At present, mainly estimate the quality of nozzle ring blade profile by the turbine characteristic curve, respectively original nozzle ring and the designed three-dimensional blade profile of nozzle ring of the present invention are installed on certain variable geometry turbocharger, obtain efficiency characteristic figure (accompanying drawing 8) and turbine flow performance plot (accompanying drawing 9), by accompanying drawing as can be seen, the designed more former air-driven type nozzle ring of its efficient of nozzle ring of the present invention has had raising by a relatively large margin, and range of flow is also expanded to some extent than former air-driven type nozzle ring.

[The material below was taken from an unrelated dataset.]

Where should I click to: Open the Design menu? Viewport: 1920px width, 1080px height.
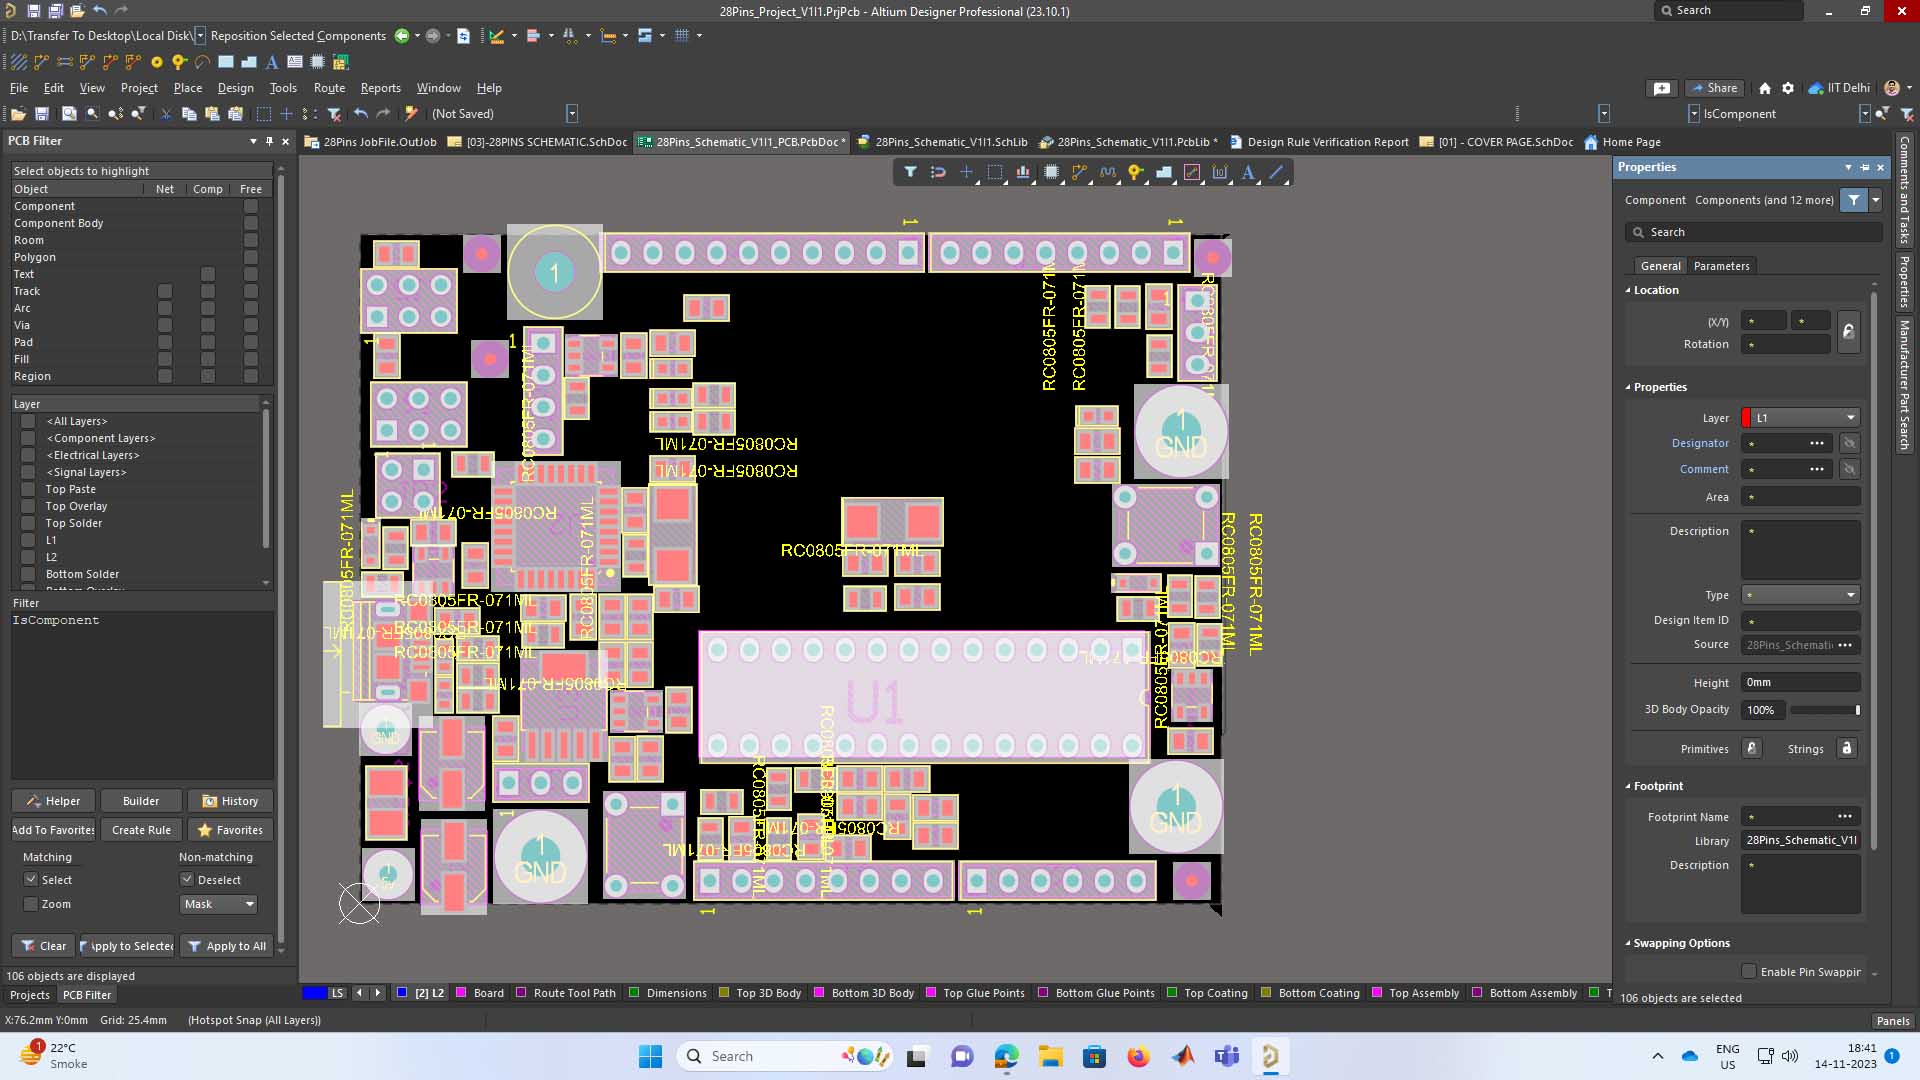(235, 88)
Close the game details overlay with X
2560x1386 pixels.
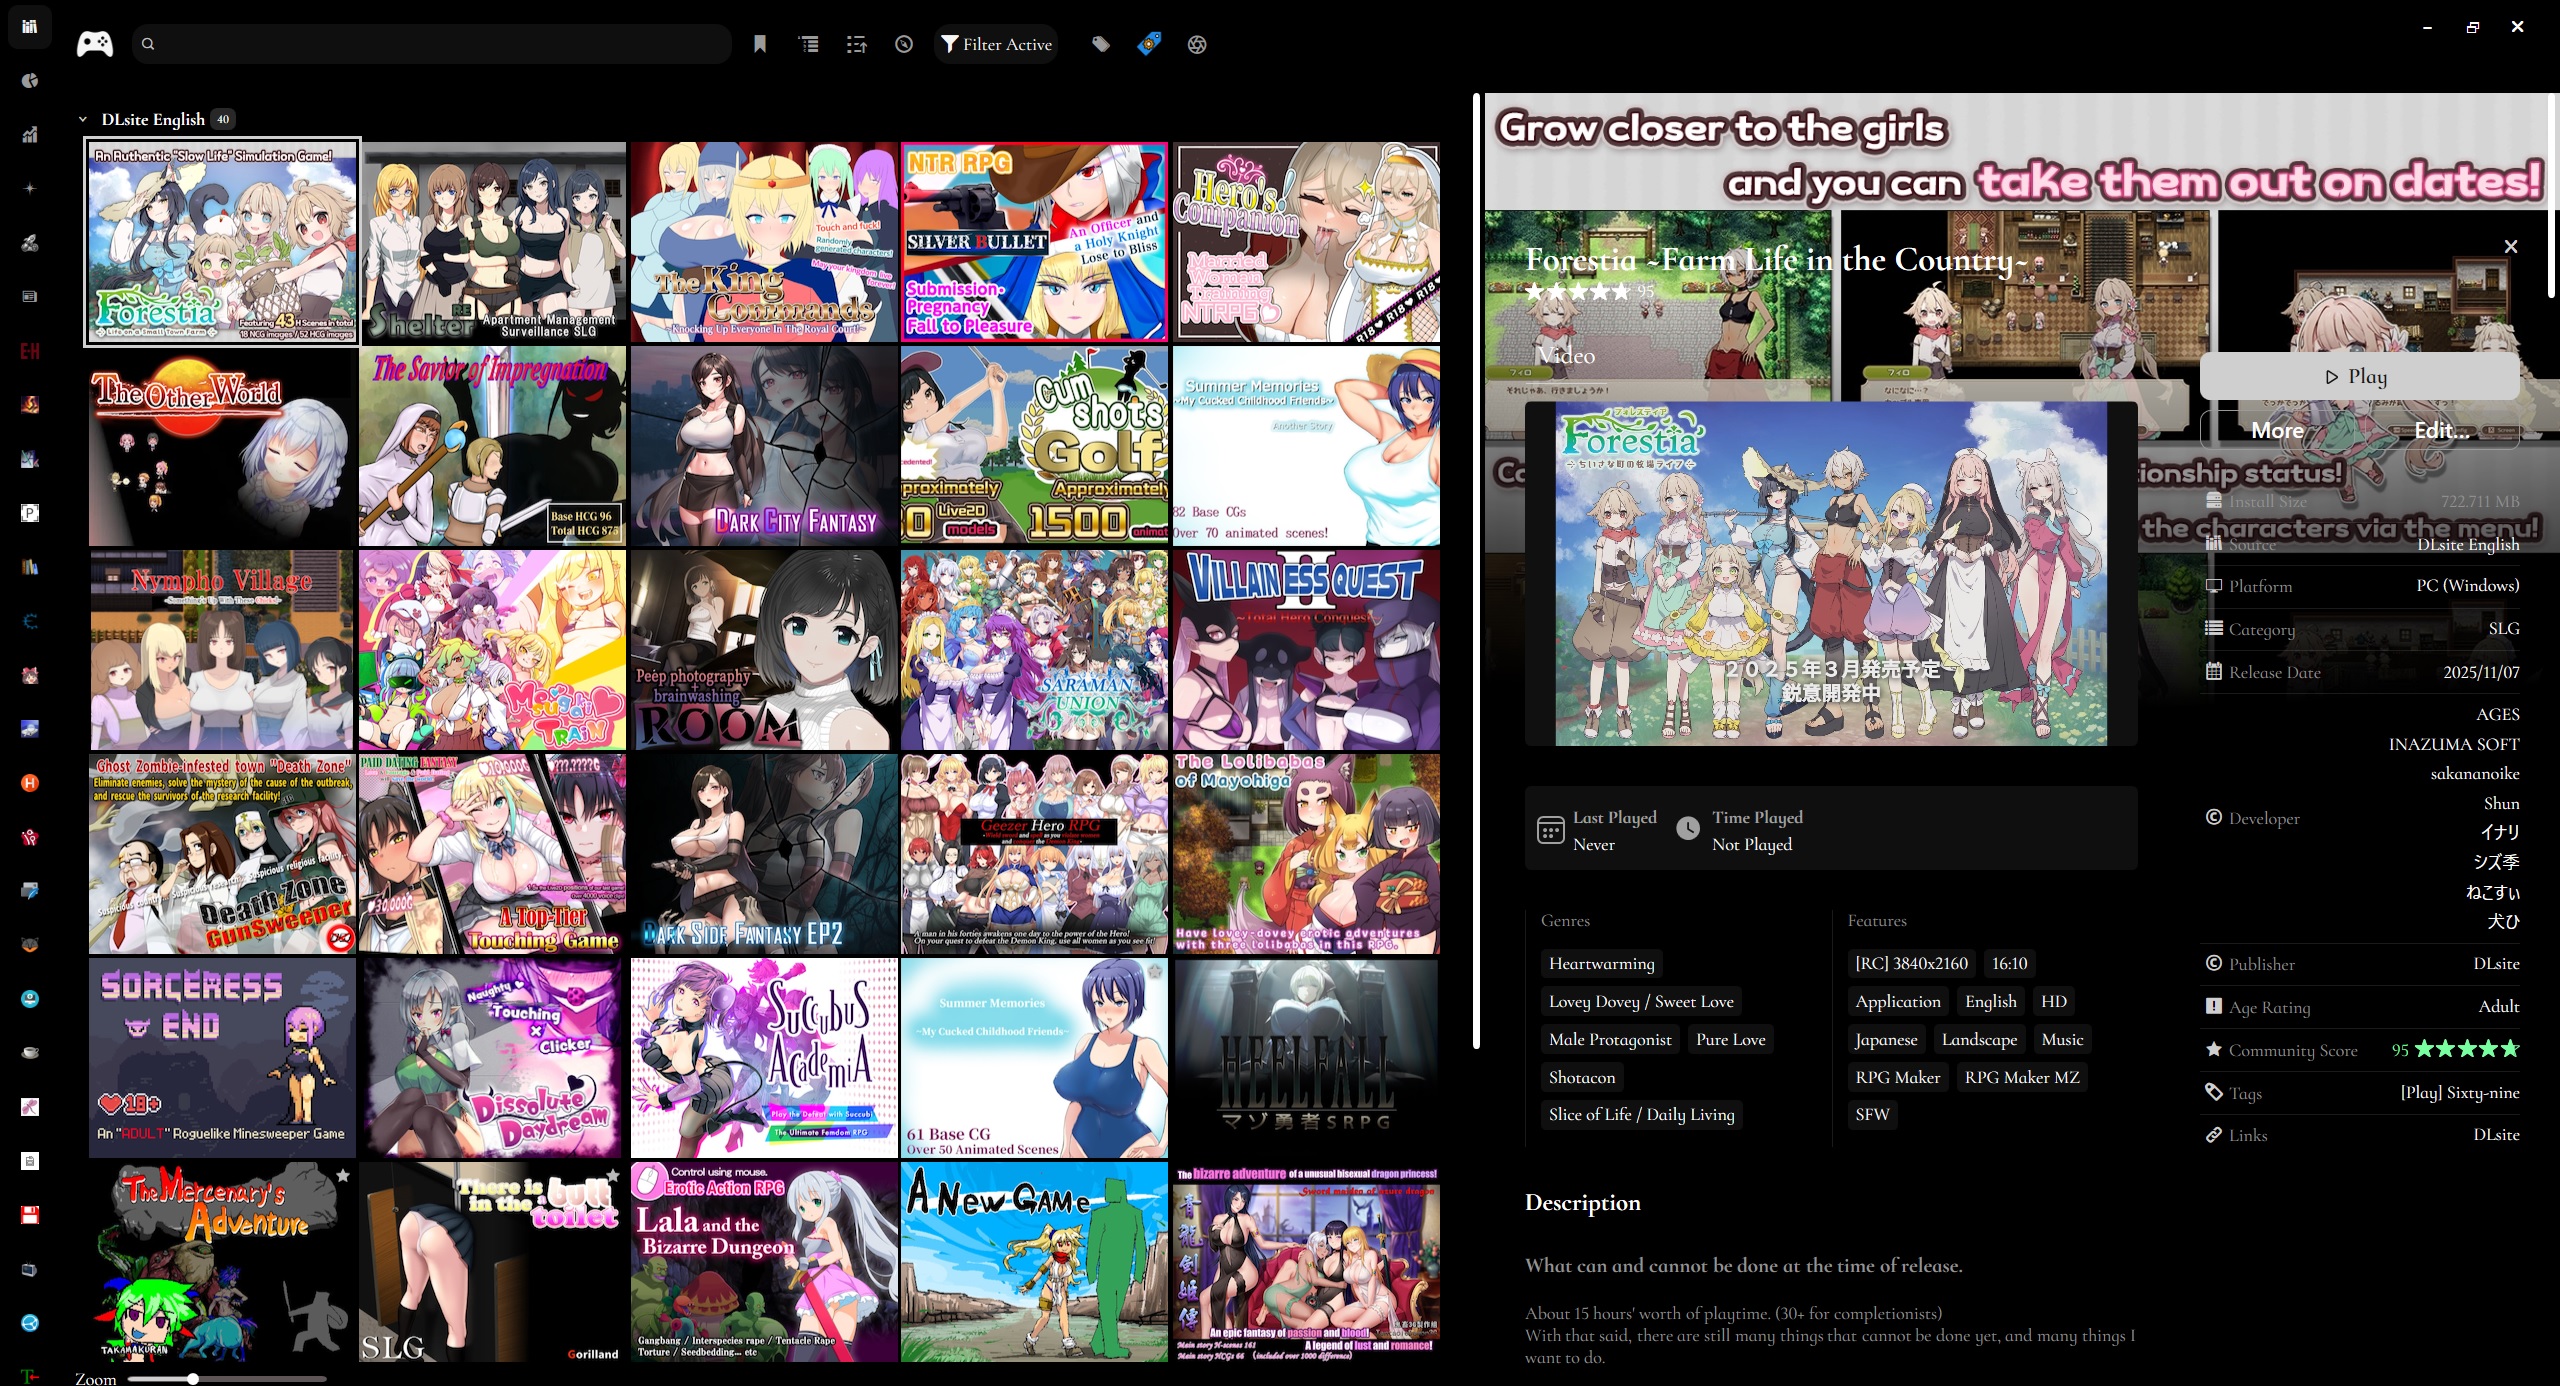point(2510,246)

Comprehensively above-mentioned, and shown in Figure 10, during to the design of nozzle blade, at first the structure to nozzle ring designs, and mainly is key elements such as blade quantity, cascade solidity, blade axis of rotation position, nozzle ring passage maximum area and blade minimax aperture are carried out calculation Design (step 200).Then to the geometric parameter design of nozzle ring own.Be embodied in import structure angle, the angle of attack, go out the outlet structure angle, the little circle radius of front and rear edge, blade chord length, highly, the selection (step 201) of maximum blade thickness and blade profile molded lines.After various parameters are determined, whole turbine stage is carried out three-dimensional modeling and CFD analysis, use 3 d modeling software that it is carried out modeling, assembling, utilize the CFD analysis software that its interior flow field is analyzed, find out flow losses zone and damnous reason in the model, determine to optimize the position, return step 201 again, redefine the geometric parameter (step 202) of nozzle ring itself.On the basis of above step, nozzle blade blade profile and nozzle ring structure are optimized design.The nozzle blade molded lines is done further improvement, and further optimization is done between nozzle blade rotating shaft position, blade and the turbine box and the gap of blade axis hole, and the slewing area of definite nozzle ring and best corner (step 203).Utilize multidisciplinary coupling optimal design theory, nozzle blade and turbine stage are carried out the Coupling Design of fluid mechanics, solid mechanics, structural mechanics, thermal conduction study and materials science.Comprehensive Design (step 204) is carried out in manufactured materials, heat radiation and protection etc. to nozzle ring and turbine stage.After proving that in theory designed nozzle blade is reasonable in design, make the nozzle ring material object, nozzle blade is carried out performance and reliability trial checking (step 205).At last the three-dimensional nozzle blade of variable geometry turbocharger is carried out engineering drawing design (step 206).
Three-dimensional nozzle blade of variable geometry turbocharger of the present invention and design method thereof, its application include but not limited to turbosupercharger, miniature gas turbine and other turbomachines.